Elsevier

Public Health

Volume 114, Issue 3, May 2000, Pages 169-175
Public Health

Articles
Computerised systematic secondary prevention in ischaemic heart disease: a study in one practice

https://doi.org/10.1038/sj.ph.1900642Get rights and content

Abstract

Background: One of the most effective interventions that the primary health care team can make is that of secondary prevention in ischaemic heart disease (IHD). There is still a need to improve the uptake of effective interventions such as aspirin and statins in these patients. General Practice in the UK is 95% computerised, but many functions are under-utilised. In the majority of cases primary care clinicians use the keyboard rather than mouse for data entry. Methods of data entry using the keyboard or CHUI (Character User Interface) can be cumbersome and time consuming. This can limit data collection and its assimilation for patient care. The object of this study was to assess the feasibility and effectiveness of a new software programme, which provides computerised support to primary care staff in their preventive care of IHD patients.

Aim: To demonstrate that a systematic computer facilitated secondary prevention programme for IHD was effective, feasible, and acceptable to patients and improved patient care.

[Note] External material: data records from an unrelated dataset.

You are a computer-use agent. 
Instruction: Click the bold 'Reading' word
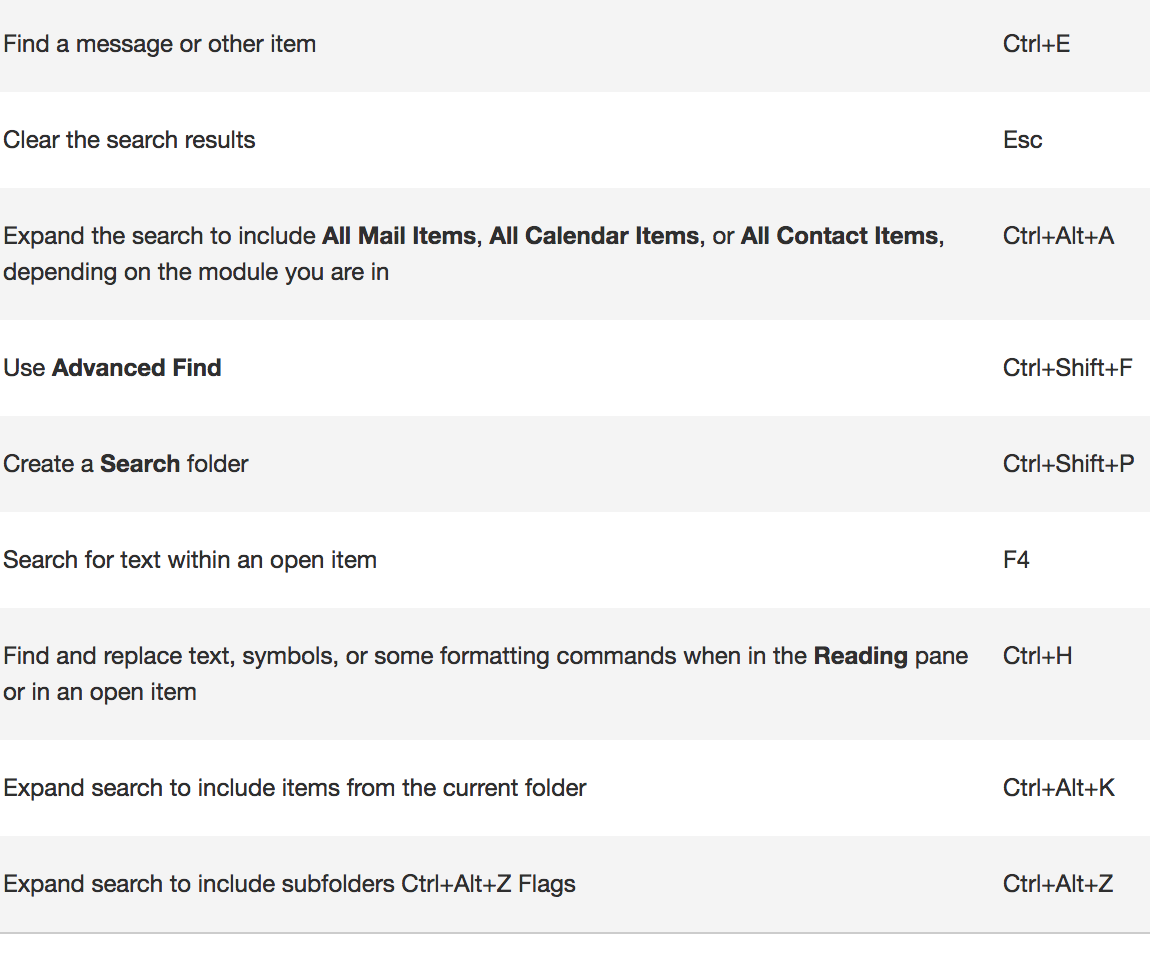click(x=861, y=657)
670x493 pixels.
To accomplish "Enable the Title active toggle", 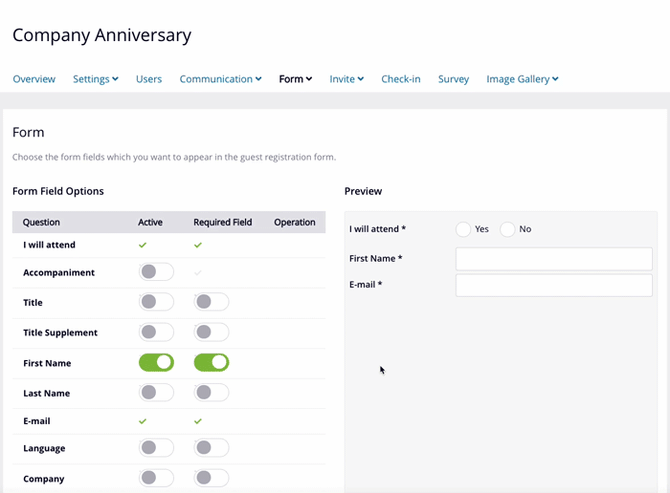I will pos(156,302).
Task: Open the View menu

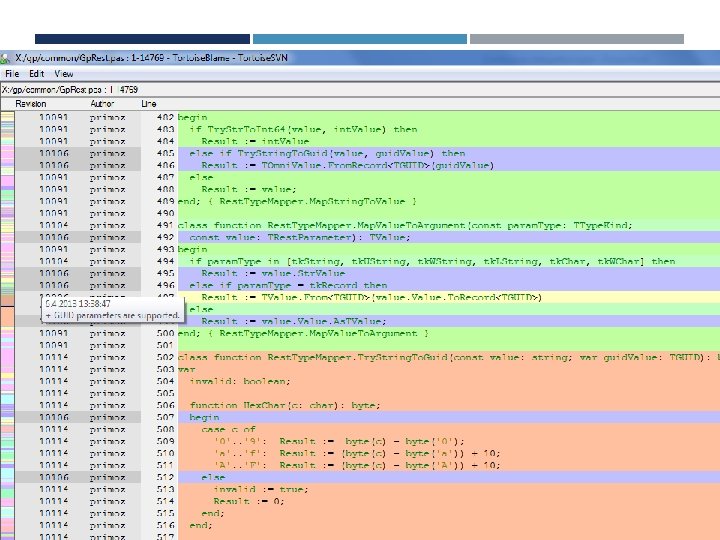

Method: Evidence-based guidelines and intervention levels for secondary prevention of IHD were agreed at practice level and embedded in the software. Patients aged 80 and under were identified by the use of Read codes and repeat prescribing. The nurse-run programme consisted of a detailed review of electronic and written records and then the clinical review of 141 patients. At follow-up patients were issued with a questionnaire to assess their satisfaction with the process.

Results: From a general practice computer search for ischaemic heart disease Read Code (G3) and/or nitrate prescription an initial cohort of 242 patients was established. 90 were excluded on clinical grounds (not IHD, deceased, over-riding other clinical problems), and eleven patients could not be recruited (eight declined and three had moved away). The final cohort consisted of 141 patients, of whom 101 patients suffered angina, 67 had a previous history of myocardial infarction, and 28 had had coronary artery bypass grafting. Hypertension had been diagnosed in 80 and hyperlipidaemia in 43. As a result of the study new diagnoses included: hyperlipidaemia where statins were indicated (38), congestive cardiac failure requiring treatment with ACE (Angiotensin Converting Enzyme) inhibitors (2) and carotid bruits requiring referral (4). In addition diabetes was diagnosed in three patients. The programme proved acceptable to patients, doctors and practice staff; follow-up continues.

Conclusion: The use of this methodology, in a single practice, has improved the care of patients well beyond that achieved with established template-based secondary prevention programmes. The outcome has been measured in terms of increased diagnosis and active management of hyperlipidaemia and other risk factors.